Grassroot Orthodox Milieu and the Protests
While statements from Church hierarchs are unsurprisingly supportive or, at least, consonant with state leadership, the active solidarity of lay people, priests, and even some bishops with protesters in Belarus deserves more attention.
Without waiting for ecclesiastical permission, faithful members of Catholic, Orthodox, and Protestant churches have been organizing daily joint prayers for peace and against violence throughout the country since August 13. Orthodox priests expressed solidarity with protesters, calling for fair elections and an end to state violence, intimidation, and torture. Believers published petitions and open letters to the church hierarchy, demanding unanimous condemnation of the violence and the election falsification. In various places, Orthodox priests and lay people provided prisoners and their families with basic needs.
Moreover, Archbishop Artemij of Grodno stood up against electoral fraud and state violence and in favor of peaceful protests in his 14 August statement and sermon on 16 August. On 14 and 15 August, Metropolitan Pavel attended public prayers for peace outside the Orthodox Cathedral in Minsk to speak and pray with his flock. His statements remained evasive, but the mere occurrence of a direct conversation and the opportunity to ask face-to-face questions to the Church leader is a novelty for the Moscow Patriarchate and Eastern Europe Orthodox churches as a whole.
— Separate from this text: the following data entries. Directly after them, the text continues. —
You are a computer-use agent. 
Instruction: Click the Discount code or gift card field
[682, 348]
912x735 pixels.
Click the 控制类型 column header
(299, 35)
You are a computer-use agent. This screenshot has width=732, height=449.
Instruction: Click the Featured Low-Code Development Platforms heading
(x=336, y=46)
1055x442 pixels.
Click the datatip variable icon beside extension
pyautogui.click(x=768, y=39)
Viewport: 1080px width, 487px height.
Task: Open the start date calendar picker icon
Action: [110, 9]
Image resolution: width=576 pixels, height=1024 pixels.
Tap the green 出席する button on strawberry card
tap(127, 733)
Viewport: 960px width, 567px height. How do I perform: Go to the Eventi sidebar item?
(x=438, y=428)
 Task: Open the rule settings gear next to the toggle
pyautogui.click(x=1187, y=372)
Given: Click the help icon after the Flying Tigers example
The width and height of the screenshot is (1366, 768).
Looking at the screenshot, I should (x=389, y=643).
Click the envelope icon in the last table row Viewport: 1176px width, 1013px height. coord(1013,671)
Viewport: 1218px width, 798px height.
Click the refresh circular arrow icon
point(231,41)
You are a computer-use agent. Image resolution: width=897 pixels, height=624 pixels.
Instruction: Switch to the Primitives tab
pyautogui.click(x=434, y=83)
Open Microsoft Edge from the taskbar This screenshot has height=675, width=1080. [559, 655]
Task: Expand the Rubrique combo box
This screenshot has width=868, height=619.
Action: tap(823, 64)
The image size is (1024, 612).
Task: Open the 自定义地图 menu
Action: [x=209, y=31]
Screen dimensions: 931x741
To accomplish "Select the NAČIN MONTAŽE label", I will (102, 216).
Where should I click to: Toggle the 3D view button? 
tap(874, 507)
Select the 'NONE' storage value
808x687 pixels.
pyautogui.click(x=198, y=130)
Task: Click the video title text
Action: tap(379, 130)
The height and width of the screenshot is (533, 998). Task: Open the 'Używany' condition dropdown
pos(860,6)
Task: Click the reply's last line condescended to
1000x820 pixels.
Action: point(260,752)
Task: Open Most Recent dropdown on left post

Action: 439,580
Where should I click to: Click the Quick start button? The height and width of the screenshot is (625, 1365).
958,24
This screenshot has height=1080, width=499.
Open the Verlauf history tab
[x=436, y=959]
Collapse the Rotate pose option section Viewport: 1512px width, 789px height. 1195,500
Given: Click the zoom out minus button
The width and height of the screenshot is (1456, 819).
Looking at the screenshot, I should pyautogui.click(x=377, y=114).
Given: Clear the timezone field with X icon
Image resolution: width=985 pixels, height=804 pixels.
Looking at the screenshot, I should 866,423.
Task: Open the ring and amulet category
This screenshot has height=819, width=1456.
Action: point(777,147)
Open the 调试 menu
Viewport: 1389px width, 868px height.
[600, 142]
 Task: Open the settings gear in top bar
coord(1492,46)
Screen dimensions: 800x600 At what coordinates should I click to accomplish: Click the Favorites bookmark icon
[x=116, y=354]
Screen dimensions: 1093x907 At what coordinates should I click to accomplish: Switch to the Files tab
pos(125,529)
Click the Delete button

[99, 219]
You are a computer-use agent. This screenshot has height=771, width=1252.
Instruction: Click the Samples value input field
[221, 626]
One possible explanation for these new developments could be the specificities of the religious landscape in Belarus. The Orthodox Church in Belarus, unlike in Russia, has less social and political power due to the president’s rather atheistic convictions and his lack of trust in the Orthodox church. Furthermore, and unlike in Ukraine, the Church is not exposed to the competitive pressure of another Orthodox church functioning in the same territory. Both factors lower the Belarus Orthodox Church’s entanglement in religio-political strategies and offer both the faithful and Church leadership more space to seek dialogue with other non-state actors.
Additionally, two external factors probably have influenced the increasing self-confidence of the faithful: first, the growing tensions within the Moscow Patriarchate due to both the expressed support of some Russian priests and laypeople with the political opposition in Russia, and also the decline of the Russian church-state alliance because of anti-COVID measures and their negative influence on the ROC; and second, the mobilization of Orthodox believers in Ukraine during the 2013-2014 Euromaidan protests and the later establishment of an independent Orthodox Church of Ukraine in 2019, which might stimulate the same process within the Belarusian Church.
Yet, the attempt to frame the Orthodox commitment to the protests in Belarus as entirely the product of foreign or external strategies is part of pro-Lukashenka efforts to discredit his opposition. Whether the Belarusian Orthodox Church will shape growing social commitment to freedom, truth, and social justice, or the stabilization of the autocratic regime in Belarus, depends more on an honest and trusting dialogue between local bishops and their believers than on external influences.